I love this little essay from among Barbara Crafton's Almost Daily eMos. She captures the essence of contemplation more clearly, for me, in these few simple sentences than many more scholarly attempts:
The church in the morning is dark. The candles offer a more encouraging beauty than electric lights ever could, and so we leave them off in the sanctuary. Something about lighted candles in a church quiets the mind and stills the tongue, and the day begins with a certain hush, a quiet easing into the world.
In the evening, the sun lights the window in the sanctuary, firing all its colors and bringing them to life. It is so brilliant that you could leave the candles unlit and nobody would notice. But we light them anyway. Lighting a candle to begin a set-aside time for quiet contemplation, scripture and prayer is a signal. Do it often enough, and the very lighting of the candle triggers prayer itself. The human capacity to condition ourselves, to form habits of spiritual response to physical things, is a powerful aid to the spiritual life.

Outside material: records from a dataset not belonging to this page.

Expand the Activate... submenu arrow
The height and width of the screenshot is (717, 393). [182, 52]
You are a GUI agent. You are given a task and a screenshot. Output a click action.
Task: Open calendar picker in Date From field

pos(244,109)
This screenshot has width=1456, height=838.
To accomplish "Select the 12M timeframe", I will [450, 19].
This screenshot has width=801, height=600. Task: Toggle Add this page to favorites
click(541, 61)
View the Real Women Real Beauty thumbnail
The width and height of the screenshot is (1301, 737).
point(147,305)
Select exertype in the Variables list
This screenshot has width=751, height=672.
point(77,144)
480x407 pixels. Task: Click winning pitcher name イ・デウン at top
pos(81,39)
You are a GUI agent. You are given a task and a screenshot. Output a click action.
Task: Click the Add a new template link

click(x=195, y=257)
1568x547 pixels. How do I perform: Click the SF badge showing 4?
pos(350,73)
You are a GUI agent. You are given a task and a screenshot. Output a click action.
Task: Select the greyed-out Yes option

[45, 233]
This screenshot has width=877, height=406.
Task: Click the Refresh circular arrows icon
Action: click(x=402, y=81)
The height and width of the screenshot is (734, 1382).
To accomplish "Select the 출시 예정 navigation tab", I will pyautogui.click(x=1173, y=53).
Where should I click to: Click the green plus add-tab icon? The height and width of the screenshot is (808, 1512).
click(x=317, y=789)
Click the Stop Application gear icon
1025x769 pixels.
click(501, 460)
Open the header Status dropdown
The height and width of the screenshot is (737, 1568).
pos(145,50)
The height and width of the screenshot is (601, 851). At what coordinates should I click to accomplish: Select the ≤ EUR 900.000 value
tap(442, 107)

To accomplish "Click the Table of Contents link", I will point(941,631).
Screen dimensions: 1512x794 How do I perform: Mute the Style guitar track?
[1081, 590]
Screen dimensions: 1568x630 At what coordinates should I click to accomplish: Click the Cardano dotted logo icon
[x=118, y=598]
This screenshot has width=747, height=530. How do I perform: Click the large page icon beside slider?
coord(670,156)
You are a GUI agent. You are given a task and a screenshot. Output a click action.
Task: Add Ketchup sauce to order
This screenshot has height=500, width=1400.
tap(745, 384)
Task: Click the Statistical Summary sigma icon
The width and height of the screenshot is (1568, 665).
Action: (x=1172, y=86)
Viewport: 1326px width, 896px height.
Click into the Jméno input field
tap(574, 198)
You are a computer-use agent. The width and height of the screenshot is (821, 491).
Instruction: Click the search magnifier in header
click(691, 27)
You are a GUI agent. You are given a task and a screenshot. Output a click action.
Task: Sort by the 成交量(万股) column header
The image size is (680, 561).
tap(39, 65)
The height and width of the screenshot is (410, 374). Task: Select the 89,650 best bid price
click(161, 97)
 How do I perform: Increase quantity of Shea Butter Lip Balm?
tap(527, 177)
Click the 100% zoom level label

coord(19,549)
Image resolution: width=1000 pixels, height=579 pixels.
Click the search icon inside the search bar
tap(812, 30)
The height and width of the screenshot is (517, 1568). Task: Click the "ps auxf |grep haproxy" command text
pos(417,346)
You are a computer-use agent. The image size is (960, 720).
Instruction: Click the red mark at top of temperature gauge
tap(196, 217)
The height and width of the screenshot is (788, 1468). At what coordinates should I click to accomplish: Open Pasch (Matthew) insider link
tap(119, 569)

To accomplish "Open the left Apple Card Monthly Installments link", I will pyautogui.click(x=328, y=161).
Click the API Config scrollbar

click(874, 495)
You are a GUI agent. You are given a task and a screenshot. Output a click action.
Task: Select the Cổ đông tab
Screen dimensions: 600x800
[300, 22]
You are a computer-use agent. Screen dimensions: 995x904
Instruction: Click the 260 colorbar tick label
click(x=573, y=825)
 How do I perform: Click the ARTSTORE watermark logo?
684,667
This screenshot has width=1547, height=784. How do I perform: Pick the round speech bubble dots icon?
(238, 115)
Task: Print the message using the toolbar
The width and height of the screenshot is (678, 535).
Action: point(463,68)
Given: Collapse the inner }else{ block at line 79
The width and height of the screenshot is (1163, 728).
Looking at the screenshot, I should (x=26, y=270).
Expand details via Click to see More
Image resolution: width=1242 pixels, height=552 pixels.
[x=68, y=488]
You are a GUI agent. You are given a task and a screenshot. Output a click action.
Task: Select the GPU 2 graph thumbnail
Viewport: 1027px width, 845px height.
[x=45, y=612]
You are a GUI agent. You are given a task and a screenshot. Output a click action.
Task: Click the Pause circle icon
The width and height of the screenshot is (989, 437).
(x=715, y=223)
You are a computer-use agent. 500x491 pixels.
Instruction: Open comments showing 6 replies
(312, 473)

These contemplative moments are times when one understands that understanding is not the sole goal of the spiritual life. Human reason is a gift, but it is not our only gift. That quiet, receptive waiting that begins when we go to the prayer place at the prayer time, light the prayer candle, pick up the prayer book, inhale deeply the old-hymnals-fresh-candlewax-memory-of-furniture-polish smell of a place that 140 years of prayer have made holy: that receptive waiting is a gift, too. Just as we exercise our minds by learning, we exercise our capacity to receive simply by showing up in the prayer place and waiting, content to be empty until God fills us.
And then what happens, when God fills us? Might we fall to the ground, burst into ecstatic utterance? Well, we might. Mostly, though, we will just close our books when we are finished and thank each other for sharing this prayer. Then we go home, or go to work, or go make supper. Quiet. Calm. Ready for what comes. Over and over again, the same dependable readiness to meet the day or sleep the night can be mine or yours or anybody's. Just by showing up.
That's all? Shouldn't it be harder? Isn't more demanded of us? Oh, much is demanded of us in life, but it is not demanded here. Here, in the prayer place, we are not the ones who give. We are the ones who receive.